* WHAT THE EXERCISE ASKS
Rewrite the part of the listing that begins with the line containing "Given: Open the Night Always Comes poster" and runs through the line containing "will (x=458, y=84)." as a Markdown table with the columns Row and Line. Number each line in Row and omit any blank lines.

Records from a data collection
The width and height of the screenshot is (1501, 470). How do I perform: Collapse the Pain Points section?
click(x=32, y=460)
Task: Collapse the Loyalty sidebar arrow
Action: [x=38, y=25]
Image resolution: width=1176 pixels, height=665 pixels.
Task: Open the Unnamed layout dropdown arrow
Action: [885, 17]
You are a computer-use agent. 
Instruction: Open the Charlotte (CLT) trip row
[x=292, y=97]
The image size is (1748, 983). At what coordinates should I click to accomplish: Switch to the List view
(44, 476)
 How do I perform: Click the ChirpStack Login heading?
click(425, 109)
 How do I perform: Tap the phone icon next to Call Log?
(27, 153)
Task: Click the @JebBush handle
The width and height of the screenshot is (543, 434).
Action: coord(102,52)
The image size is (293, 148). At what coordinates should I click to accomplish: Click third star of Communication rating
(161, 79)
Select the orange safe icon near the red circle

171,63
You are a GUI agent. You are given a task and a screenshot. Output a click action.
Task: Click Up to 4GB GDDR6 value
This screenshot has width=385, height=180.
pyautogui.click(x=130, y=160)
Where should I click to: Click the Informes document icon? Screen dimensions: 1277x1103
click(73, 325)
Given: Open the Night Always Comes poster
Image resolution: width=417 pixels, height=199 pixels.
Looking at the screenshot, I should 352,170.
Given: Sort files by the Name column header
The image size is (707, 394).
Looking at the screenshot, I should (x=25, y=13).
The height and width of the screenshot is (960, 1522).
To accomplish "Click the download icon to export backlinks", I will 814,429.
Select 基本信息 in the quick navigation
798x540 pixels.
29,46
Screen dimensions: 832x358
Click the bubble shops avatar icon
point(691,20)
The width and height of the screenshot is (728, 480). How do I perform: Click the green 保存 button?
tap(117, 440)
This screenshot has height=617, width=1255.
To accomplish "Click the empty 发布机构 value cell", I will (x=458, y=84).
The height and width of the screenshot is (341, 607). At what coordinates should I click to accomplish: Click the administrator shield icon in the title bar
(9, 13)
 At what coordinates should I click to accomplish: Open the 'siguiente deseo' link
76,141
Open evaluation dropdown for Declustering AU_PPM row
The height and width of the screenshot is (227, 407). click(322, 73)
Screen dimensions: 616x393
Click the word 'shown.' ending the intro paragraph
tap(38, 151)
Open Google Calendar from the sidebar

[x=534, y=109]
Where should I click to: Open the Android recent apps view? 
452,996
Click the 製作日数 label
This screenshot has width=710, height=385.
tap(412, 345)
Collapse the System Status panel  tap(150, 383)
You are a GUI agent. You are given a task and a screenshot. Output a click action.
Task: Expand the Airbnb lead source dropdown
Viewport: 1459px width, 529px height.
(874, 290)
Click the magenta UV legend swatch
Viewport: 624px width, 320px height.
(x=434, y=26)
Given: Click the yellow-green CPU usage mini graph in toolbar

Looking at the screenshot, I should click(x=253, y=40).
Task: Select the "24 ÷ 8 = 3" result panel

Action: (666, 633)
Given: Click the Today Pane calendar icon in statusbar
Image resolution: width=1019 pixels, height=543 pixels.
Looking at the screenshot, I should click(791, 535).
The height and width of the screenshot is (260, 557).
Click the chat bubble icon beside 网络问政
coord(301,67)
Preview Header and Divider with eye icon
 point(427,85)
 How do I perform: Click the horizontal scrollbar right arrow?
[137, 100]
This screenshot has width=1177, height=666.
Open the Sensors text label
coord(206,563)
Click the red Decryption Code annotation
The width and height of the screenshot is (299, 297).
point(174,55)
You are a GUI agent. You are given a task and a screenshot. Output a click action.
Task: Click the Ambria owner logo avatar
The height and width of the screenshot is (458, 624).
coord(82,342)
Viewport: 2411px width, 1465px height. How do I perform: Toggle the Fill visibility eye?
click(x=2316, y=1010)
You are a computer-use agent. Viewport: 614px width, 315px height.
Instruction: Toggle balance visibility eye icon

* COMPLETED TASK
| Row | Line |
|---|---|
| 1 | Given: Open the Night Always Comes poster |
| 2 | Image resolution: width=417 pixels, height=199 pixels. |
| 3 | Looking at the screenshot, I should 352,170. |
| 4 | Given: Sort files by the Name column header |
| 5 | The image size is (707, 394). |
| 6 | Looking at the screenshot, I should (x=25, y=13). |
| 7 | The height and width of the screenshot is (960, 1522). |
| 8 | To accomplish "Click the download icon to export backlinks", I will 814,429. |
| 9 | Select 基本信息 in the quick navigation |
| 10 | 798x540 pixels. |
| 11 | 29,46 |
| 12 | Screen dimensions: 832x358 |
| 13 | Click the bubble shops avatar icon |
| 14 | point(691,20) |
| 15 | The width and height of the screenshot is (728, 480). How do I perform: Click the green 保存 button? |
| 16 | tap(117, 440) |
| 17 | This screenshot has height=617, width=1255. |
| 18 | To accomplish "Click the empty 发布机构 value cell", I will (x=458, y=84). |